Dr. Luis Carlos Ayarza

Much like the camera lens captures a fleeting moment, the writing of Barton College’s own Dr. Luis Carlos Ayarza provides the reader with a momentary glimpse into his soul as he contemplates his research interests through a collection of commentaries in his first book, Enjambre de Zepelines.  Dr. Ayarza is an assistant professor of Spanish at Barton College and the faculty liaison to the Hispanic community.

To meet the author and learn more about the book, please join the campus community for a Book Signing, Reading, and Reception to be held on Wednesday, April 12, from 4-6 p.m. in the Willis N. Hackney Library on the Barton campus.   Dr. Ayarza will speak about his book during the event, and light refreshments will be served.

The book, written in Spanish, will intrigue the reader with its series of notes that the author offers as writing exercises. “…writings, which are simultaneously readings,” shared Belen Gache, author of the Forward for the book. “These are lived-through writings, which have touched a human body with feeling and emotions, which awaken personal memories and images. Here we find 38 commentaries about books, films, sculptures, and ideas. They are woven, as the author comments, from the “point of view of the marginalized.” Like moths, the writings collectively join writers, film directors, critics, literary magazine editors, bibliophiles, and also fictitious characters. What do they all have in common? What does Sergio Leone have in common with Thomas Mann or Alvaro Mutis? Evidently very little. And yet…”

This book reflects Dr. Ayarza’s main areas of expertise in Latin American literature and cultures, as well as his research interests, which include creative writing, art, film, and visual culture. There also is a clear correlation between his book’s “point of view” and his doctoral dissertation, which analyzed a number of texts that are consistently excluded from the canonical lists because of their marginal position in relation to traditional literary genres in the Latin American canon.

Dr. Ayarza further explained, “Likes moths to the flame, certain texts, movies, images, or characters attract my attention.
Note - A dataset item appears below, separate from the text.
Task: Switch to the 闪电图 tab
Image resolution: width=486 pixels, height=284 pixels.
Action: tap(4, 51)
They momentarily succeed in opening the portal to fascination and discovery. This book contains writing exercises, erratic, orbital, moth-like, which are the result of that fascination. I would not know how to live without the presence of these and the writings that issue from them, which in a way prolongs them, recovers them, and illuminates the trail they have revealed.”

Book editor Pablo de Cuba Soria perfectly summarizes Enjambre de Zepelines as “a book that belongs to the world of yesterday, to that written universe—which, nevertheless, is real, too real; that remains the same on Proust’s Combray Road, as well in the crammed library of Gomez Davila, or Depardieu’s ‘Vatel,’ or in the nonexistent cashmere coat of Joseph Brodsky. Before us are the writings/fragments of a flaneur, whose writings witness what his vision—sometimes fascinatedly romantic, other times melancholically modern—invents/reveals between the lines or  amidst objects, which his memory goes about transforming, bequeathing them literary autonomy.”
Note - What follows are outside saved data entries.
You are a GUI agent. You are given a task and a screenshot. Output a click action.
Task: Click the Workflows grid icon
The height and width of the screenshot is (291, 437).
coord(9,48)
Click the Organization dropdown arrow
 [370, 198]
A limited number of copies of Ayarza’s Enjambre de Zepelines will be available for purchase at the event; it is also available for purchase online at Amazon.com or through the publisher at Editorial Casa Vacía.com and casavacía16@gmail.com.

For additional information about the book signing and reception, please contact George Loveland, director of the Willis N. Hackney Library, at 252-399-6501 or gwloveland@barton.edu.

More about the author:

Dr. Ayarza was born in Bogotá, Colombia. In 2003, he received his Bachelor of Arts degree in Communications with a major in Audiovisual Production from Pontificia Universidad Javeriana in Bogotá.  Continuing with graduate studies, Dr. Ayarza completed his Master of Fine Arts degree in Bilingual Creative Writing in 2008 at the University of Texas at El Paso and later earned his Ph.D. in Hispanic Studies at Texas A&M University in 2013.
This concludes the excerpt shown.